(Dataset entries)
________________________

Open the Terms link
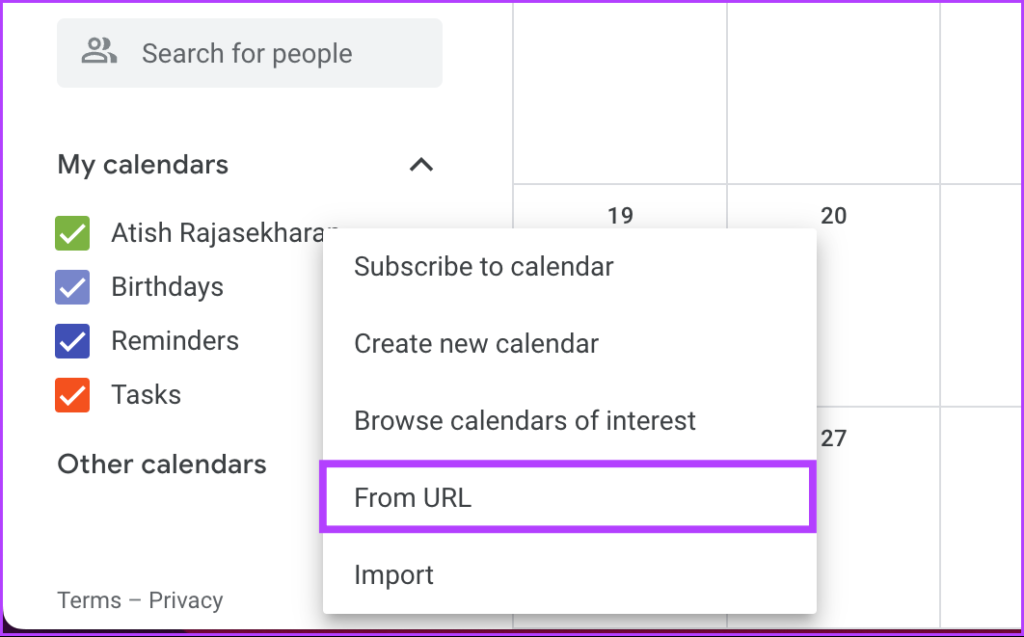The width and height of the screenshot is (1024, 637). (x=89, y=600)
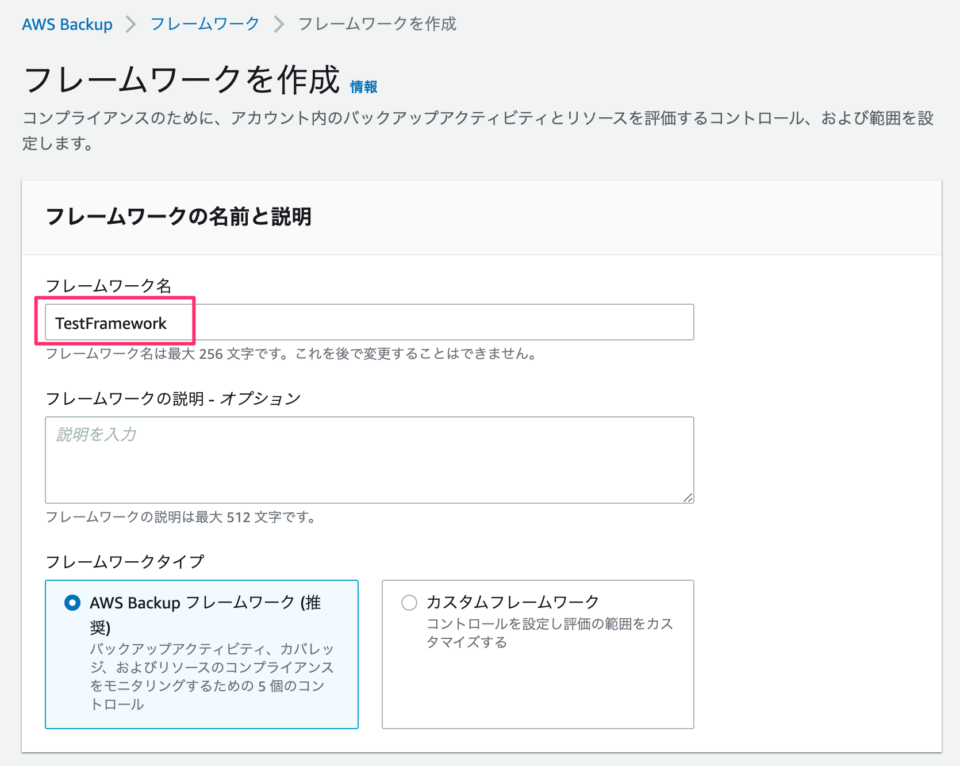This screenshot has width=960, height=766.
Task: Click second breadcrumb chevron separator
Action: 279,24
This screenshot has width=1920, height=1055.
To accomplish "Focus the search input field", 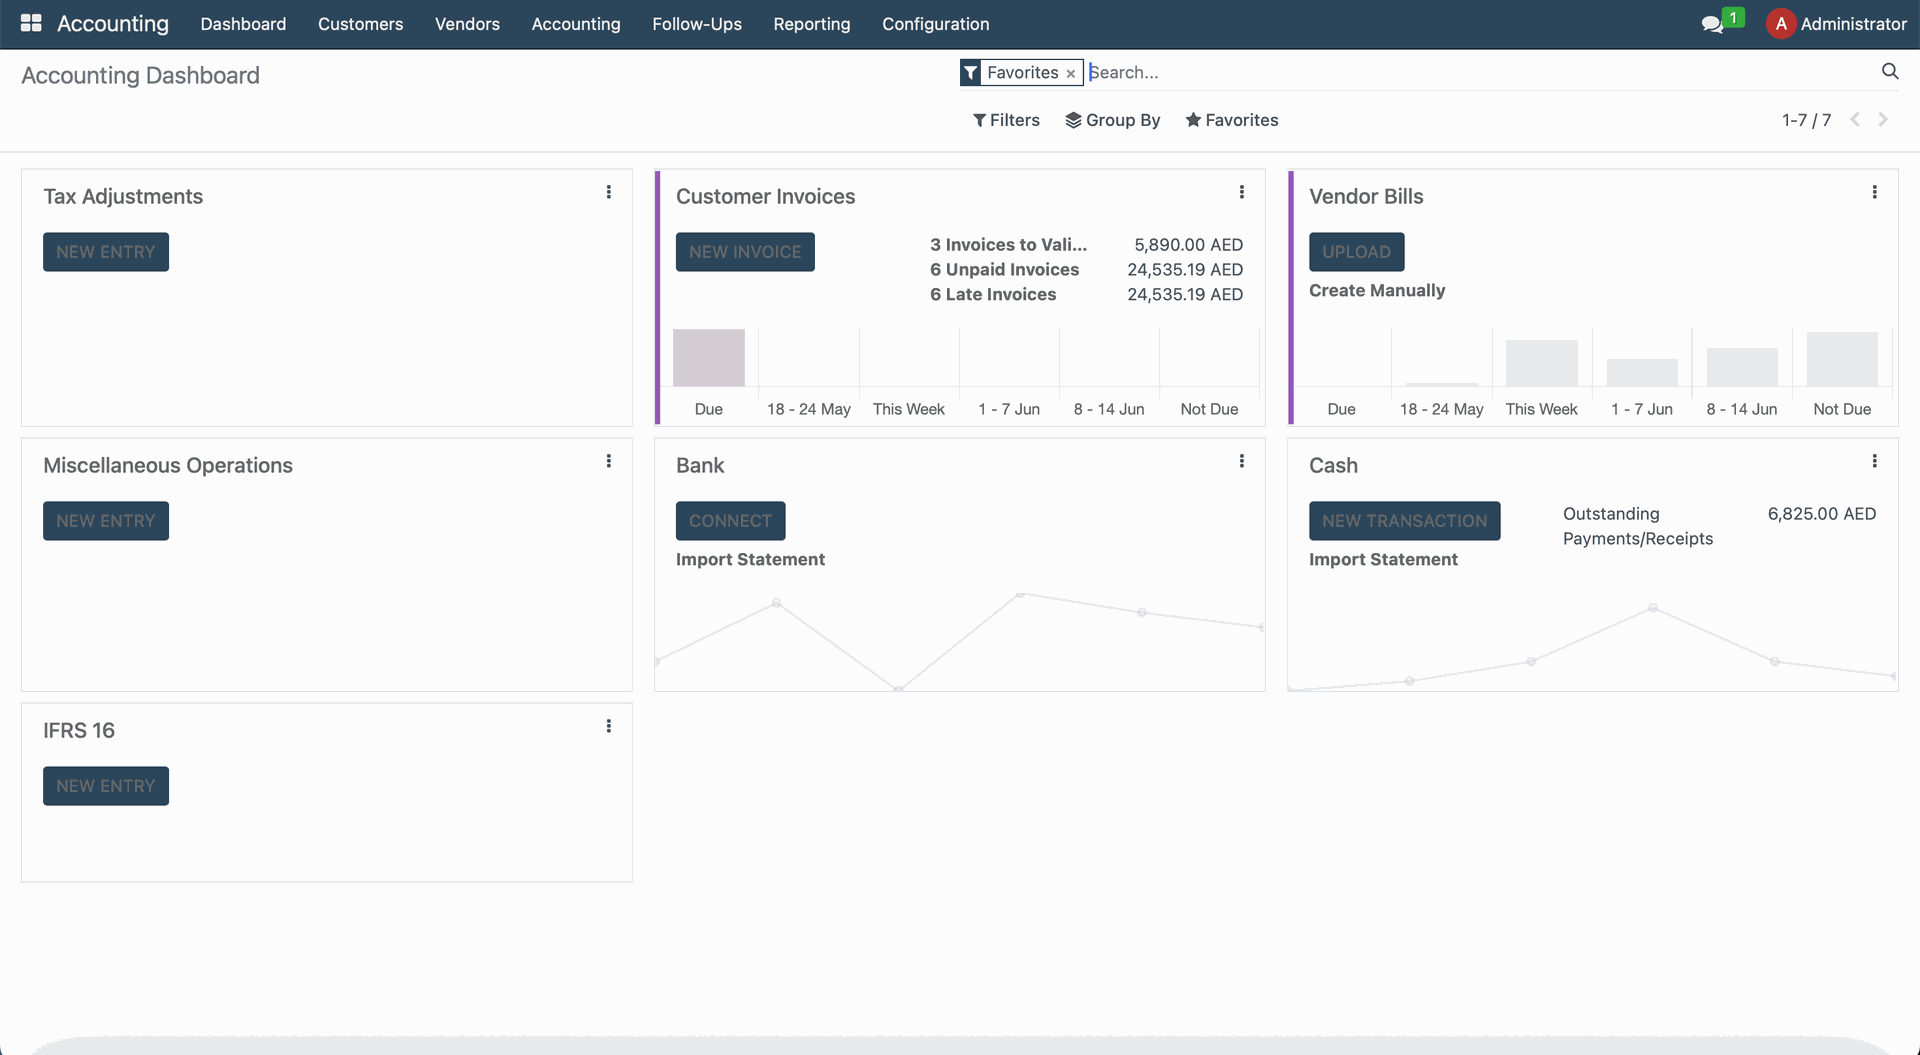I will click(x=1480, y=72).
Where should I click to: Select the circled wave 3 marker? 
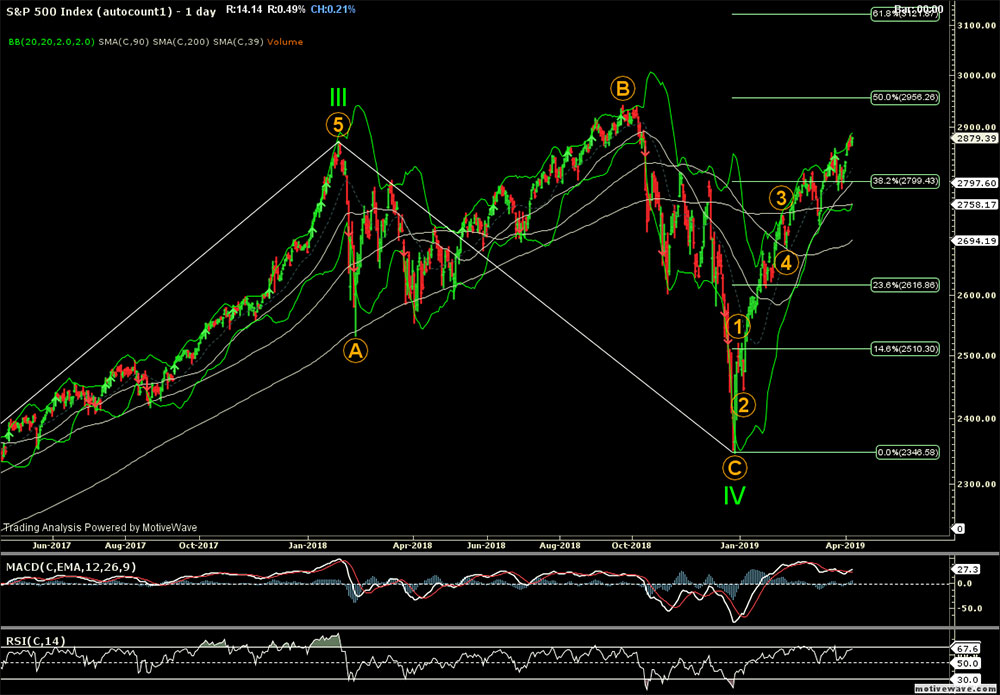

________________________

Instructions for the task
Take the lines above from the top of the records through the one with "This screenshot has width=1920, height=1055." and repeat them exactly, without any pictures.

Solution to the exercise
Open the Terms link
The width and height of the screenshot is (1024, 637). (x=89, y=600)
This screenshot has width=960, height=766.
Task: Click second breadcrumb chevron separator
Action: 279,24
This screenshot has width=1920, height=1055.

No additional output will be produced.